Even World Series champions make significant changes ahead of the following season. After nearly 550 victories across seven seasons in the Houston Astros organization, veteran minor league skipper Tony DeFrancesco parted ways with the club that had given him his first shot in the major leagues. Fortunately for DeFrancesco, the Mets were looking to fill their managerial vacancy at Triple-A Las Vegas at the same time. On January 9, the 54-year-old was named the 24th manager in 51s history.
Over the past 23 years, DeFrancesco has earned a reputation as one of the premier player development specialists in baseball. After a nine-year minor league career as a catcher and nearly two decades in the Oakland Athletics’ system, he joined the Astros while they were at the lowest of their lows. While the major league team was in the midst of their first of three straight 100-loss seasons, DeFrancesco oversaw a Triple-A club that sent future crucial World Series contributors Alex Bregman, Carlos Correa, Marwin Gonzalez, Dallas Keuchel, and George Springer to the next level. On August 19, 2012, DeFrancesco was named to replace Brad Mills as Houston’s interim manager, leading the team over the season’s final 41 games.
In an exclusive interview with MMN, DeFrancesco addressed his new gig, reflected on his time with the Astros, and offered his thoughts on the state of analytics in today’s game.
First off, congratulations on the new job. How did the opportunity arise, and how did that process play out?
Tony DeFrancesco: Well I spent the last seven years with the Astros, and Jeff [Lunhow] told me I wasn’t coming back, so a couple days later Sandy [Alderson] called me and asked if I was interested in coming out to New York to talk some of the people over here, and everything worked out so I’m really excited to be a Met.
Did the relationship with Sandy going back to your days in Oakland make the process easier here?
DeFrancesco: I would think so, yeah. I was just starting out as a young coach and I went over [to the Athletics organization], played one year with them in the minor leagues, and they were looking for a hitting coach midseason. I started in 1992, I know Sandy was there for a few years, and I got to know him pretty well over there.
Does being a local guy make this a bit sweeter?
DeFrancesco: Oh, absolutely. You’re a New Yorker growing up, I was born in the Bronx then moved to a small suburb in Suffern, NY, but it’s definitely good to be back home and see my family.
Looking back at your career to this point, what are some of your fondest memories?
DeFrancesco: Well first of all I was a Yankees fan growing up and I was drafted by the Red Sox out of Seton Hall, so that was fun. Just grinding over the years, trying to get to the big leagues, and then starting my coaching career. I coached third base for Oakland for a bit, then got to be the interim manager with Houston in 2012, and just watching that organization grow was a treat.
What did that 41 game call-up in 2012 mean to you and your family?
DeFrancesco: That was everything. That was the ultimate reward. I got a chance to manage in the big leagues which was something I always wanted to do, and hopefully one day I’ll get another shot at it, but that’s something that brings back a lot of great memories.
What kind of directive has the organization given you in terms of player development goals for the upcoming season?
DeFrancesco: One thing I do at Triple-A is getting the guys ready for the big leagues. I prepare them, and really make sure that when they get up there they can impact the game. I did that with Oakland, I did that with Houston, now it’s my job to make sure they can compete at Citi Field.

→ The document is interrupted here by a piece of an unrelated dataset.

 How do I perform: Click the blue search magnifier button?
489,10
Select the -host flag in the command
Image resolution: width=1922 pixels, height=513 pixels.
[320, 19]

Coaching against Las Vegas many times with Oklahoma City and then Fresno, who were the guys on the other side of the field that stood out to you?
DeFrancesco: The guys that I remember were the ones like [Dominic] Smith and [Amed] Rosario. I saw most of the pitchers that came through there, like Noah [Syndergaard] and [Robert] Gsellman, even [Steven] Matz pitched against us. They’ve got a great group of pitching, and hopefully we can get our guys ready for when they’re needed.
What were the biggest takeaways from the Houston organization in terms of how they run their baseball operations and player development departments?
DeFrancesco: They definitely worked together. The analytics guys and baseball guys were on the same page, and everybody knew what the mindset was when you got on the field and how to implement it. Trackman was very important over there, and I just think you’re giving the players another weapon, to see the results either that night or the next day, they can watch the video and see exactly where they need to improve, like swing paths and what percentage of their pitches they’re using at the right time. I think it helps all around, and if the players want to jump on board, we’ll give them as much information as they want, otherwise, they can just go out and play the game.
Does the World Series victory resonate throughout the minor leagues as much as it does at the major league level?
DeFrancesco: Oh yeah, you definitely feel like you’re a big part. When you’re in an organization, you’re rooting for the big league team to succeed. This is my 35th year and my first World Series ring, and even though I’ve won some championships in the minor leagues—those are no doubt rewarding—the ultimate goal is to get the ring for the organization. Last year I actually got to coach third base for about ten days after their guy had surgery, so it was fun to be a part of it for a while. They had a great thing going.